**Pixel coordinate grounding data:**

■ ■ ■ ■

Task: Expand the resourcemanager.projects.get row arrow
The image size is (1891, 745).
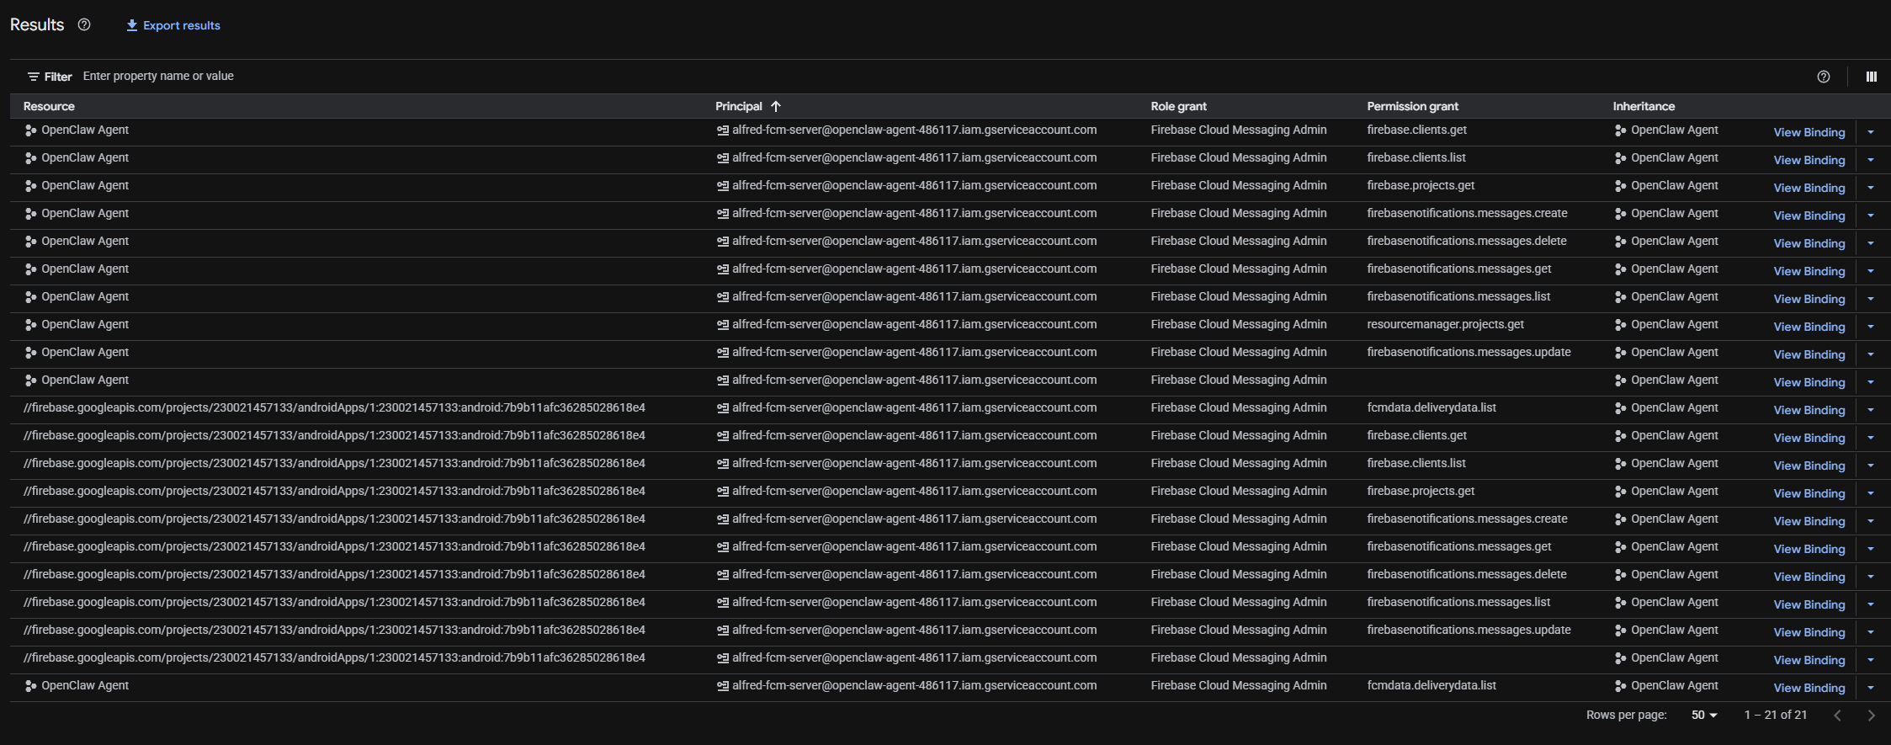Action: [1870, 327]
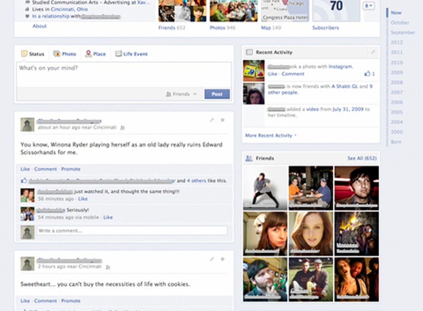The image size is (423, 311).
Task: Like the 'Seriously!' comment
Action: (x=108, y=217)
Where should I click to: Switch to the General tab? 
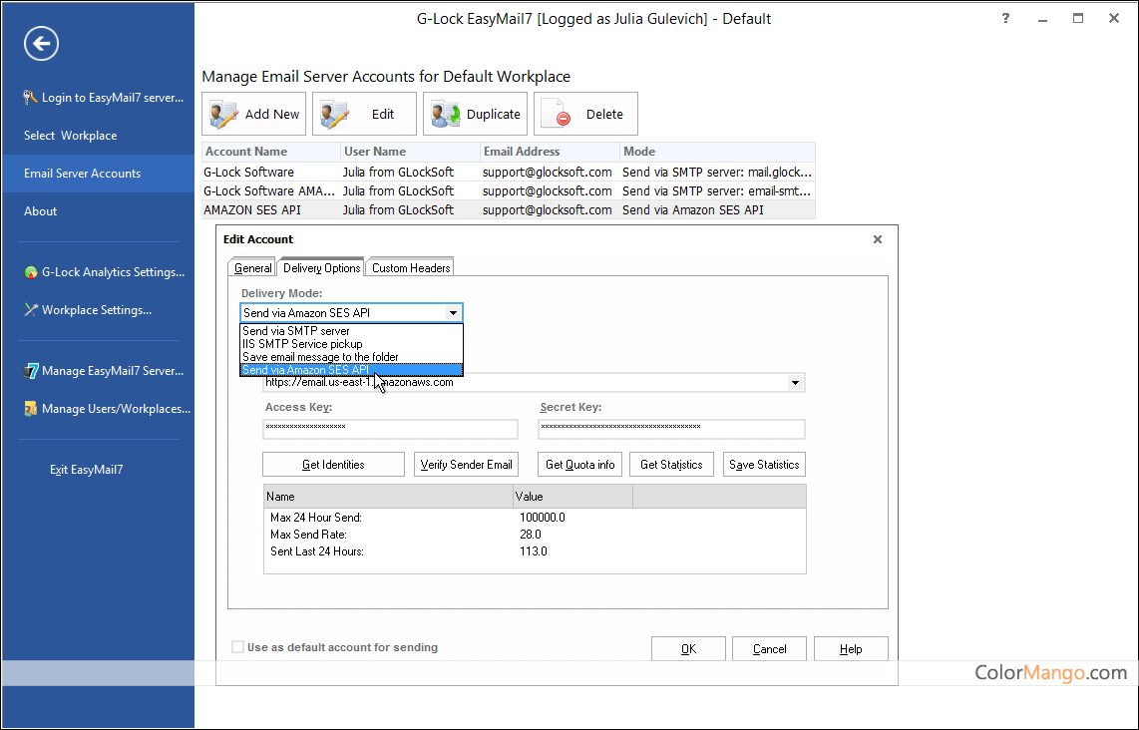tap(252, 268)
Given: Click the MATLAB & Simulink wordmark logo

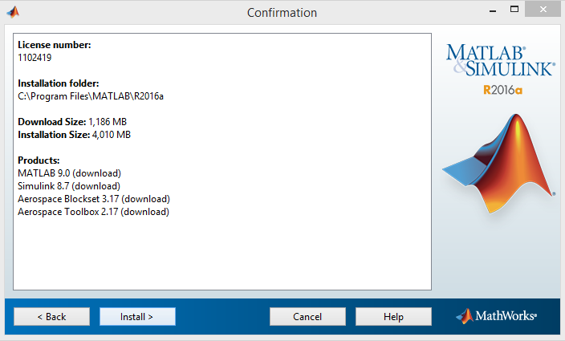Looking at the screenshot, I should tap(498, 61).
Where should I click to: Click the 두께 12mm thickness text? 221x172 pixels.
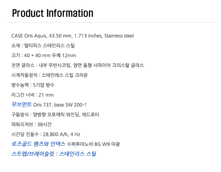coord(64,55)
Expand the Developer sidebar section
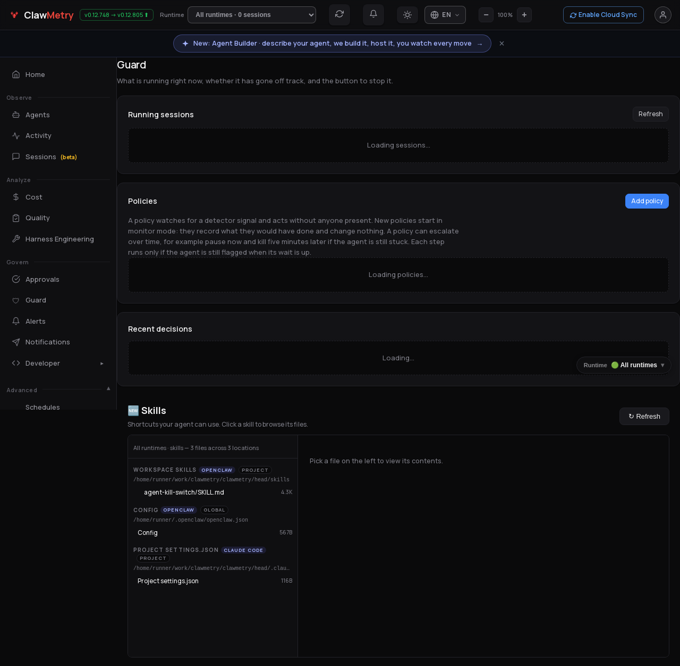Viewport: 680px width, 666px height. coord(57,364)
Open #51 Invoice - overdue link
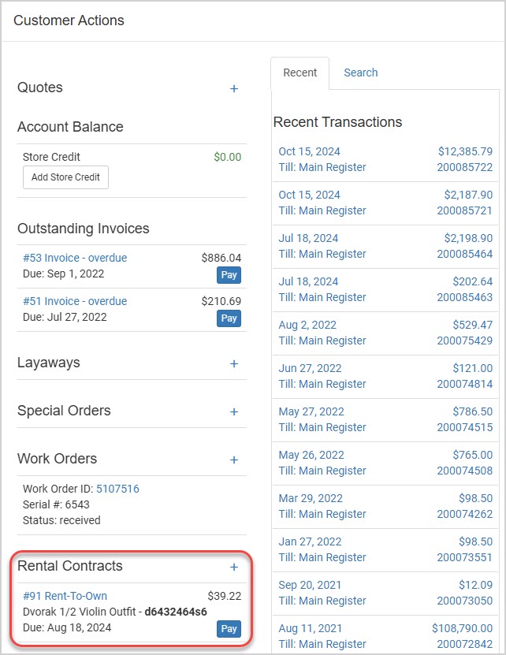Image resolution: width=506 pixels, height=655 pixels. (x=75, y=301)
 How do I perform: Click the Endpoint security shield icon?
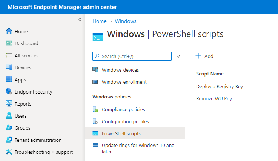[9, 92]
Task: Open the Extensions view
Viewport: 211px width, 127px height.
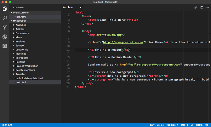Action: coord(5,46)
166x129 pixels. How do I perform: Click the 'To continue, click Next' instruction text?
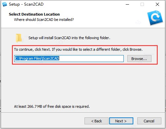tap(78, 49)
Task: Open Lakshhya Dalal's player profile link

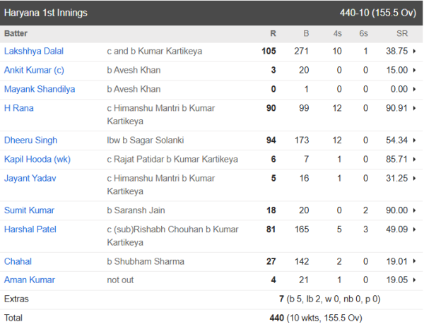Action: (34, 51)
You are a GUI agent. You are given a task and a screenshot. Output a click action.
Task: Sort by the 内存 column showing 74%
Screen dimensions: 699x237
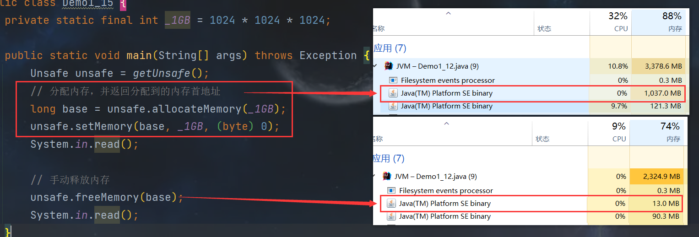coord(670,132)
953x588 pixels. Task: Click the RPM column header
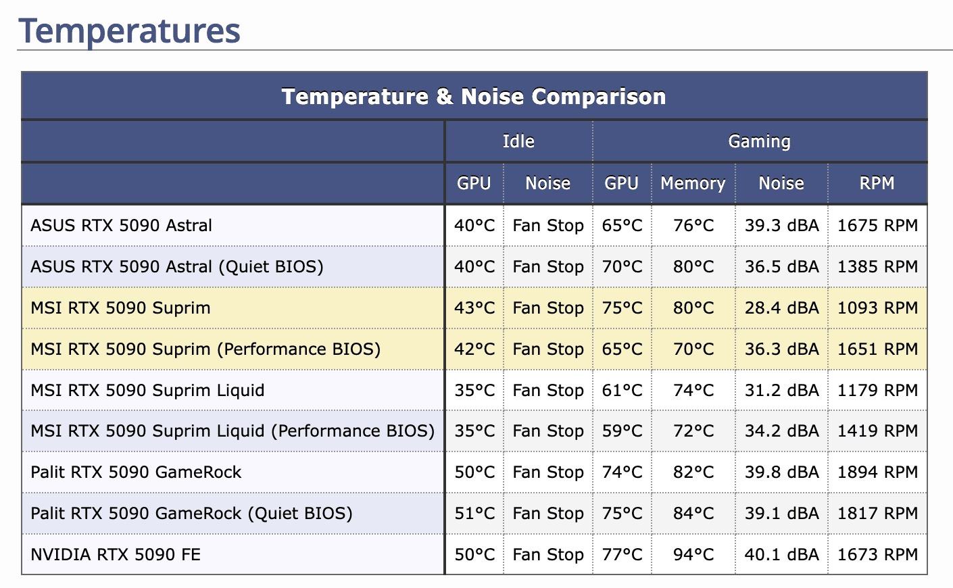pos(877,183)
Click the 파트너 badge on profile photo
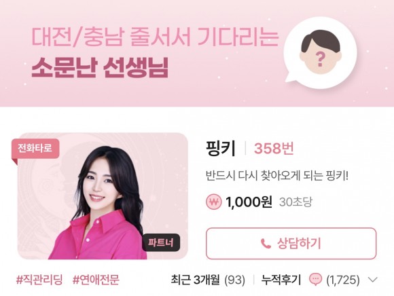Image resolution: width=394 pixels, height=296 pixels. coord(161,242)
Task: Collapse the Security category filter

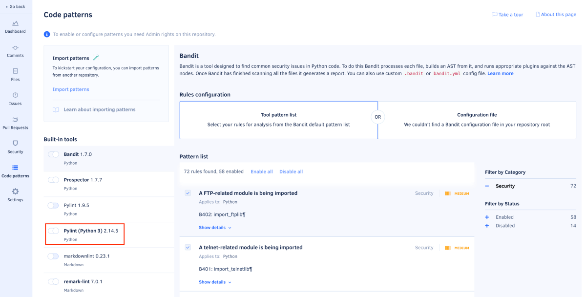Action: [x=486, y=186]
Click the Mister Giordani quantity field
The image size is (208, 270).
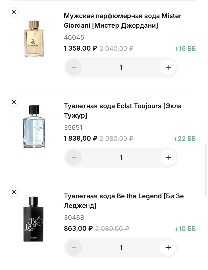(121, 67)
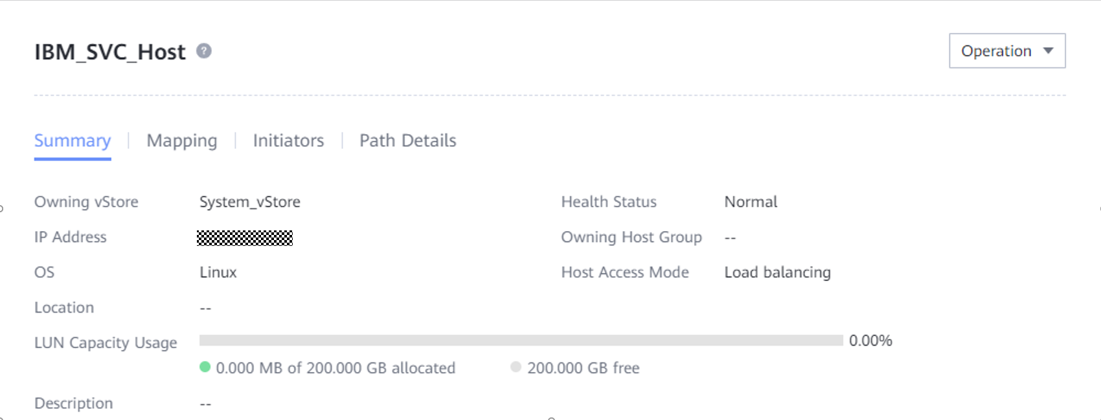Click the masked IP Address value

(245, 238)
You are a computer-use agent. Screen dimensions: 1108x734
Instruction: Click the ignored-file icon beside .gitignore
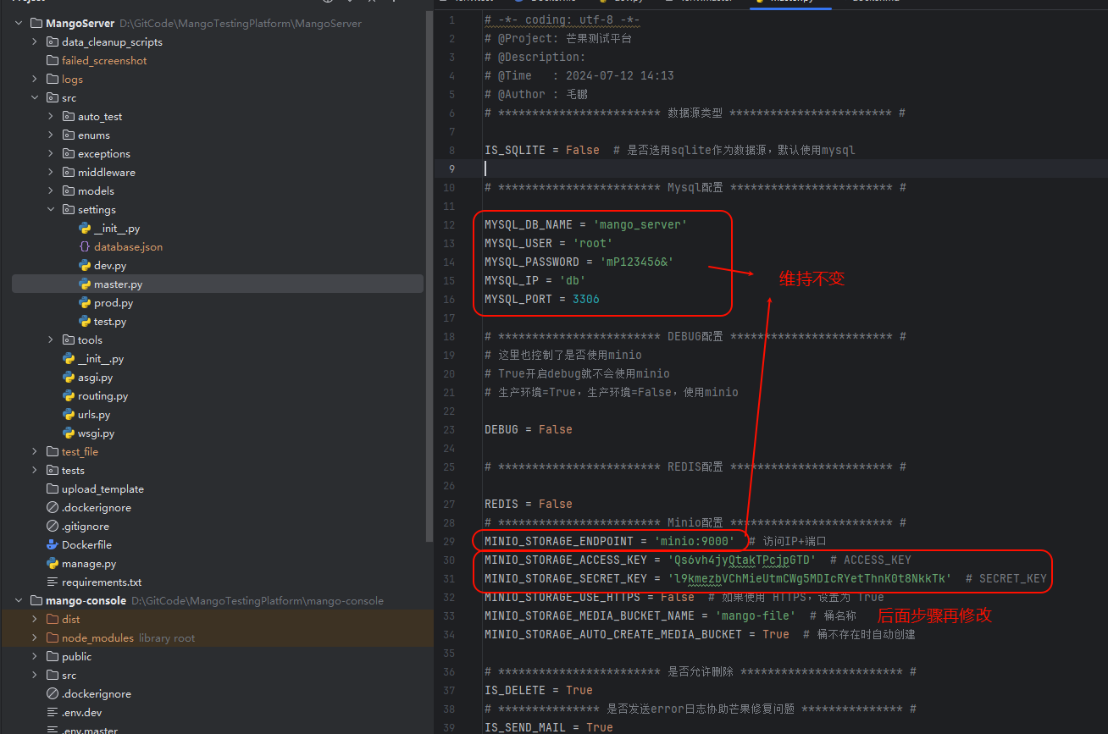point(53,526)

■ ■ ■ ■

**WHAT TO PRODUCE:**
Repeat each of the records exactly as written, except for the pictures, which are to be left out.

**REPLY:**
Task: Expand the resourcemanager.projects.get row arrow
The image size is (1891, 745).
Action: [1870, 327]
The image size is (423, 311).
Task: Like the 'Seriously!' comment
Action: (x=108, y=217)
Where should I click to: Switch to the General tab? 
tap(252, 268)
Given: Click the MATLAB & Simulink wordmark logo

Looking at the screenshot, I should tap(498, 61).
Where should I click to: Click the 두께 12mm thickness text? 221x172 pixels.
coord(64,55)
Expand the Developer sidebar section
Viewport: 680px width, 666px height. coord(57,364)
Open #51 Invoice - overdue link
Image resolution: width=506 pixels, height=655 pixels. (x=75, y=301)
 How do I perform: Click the Endpoint security shield icon?
[9, 92]
Task: Open the Extensions view
Viewport: 211px width, 127px height.
Action: coord(5,46)
166x129 pixels. How do I perform: Click the 'To continue, click Next' instruction text?
tap(78, 49)
Task: Open Lakshhya Dalal's player profile link

Action: (34, 51)
You are a GUI agent. You are given a task and a screenshot. Output a click action.
Task: Sort by the 内存 column showing 74%
Screen dimensions: 699x237
coord(670,132)
953x588 pixels. Task: Click the RPM column header
pos(877,183)
Click the 파트너 badge on profile photo
Image resolution: width=394 pixels, height=296 pixels. coord(161,242)
Task: Collapse the Security category filter

Action: [x=486, y=186]
Click the Mister Giordani quantity field
The image size is (208, 270).
(121, 67)
Click the masked IP Address value

(245, 238)
You are a computer-use agent. Screen dimensions: 1108x734
Instruction: Click the ignored-file icon beside .gitignore
point(53,526)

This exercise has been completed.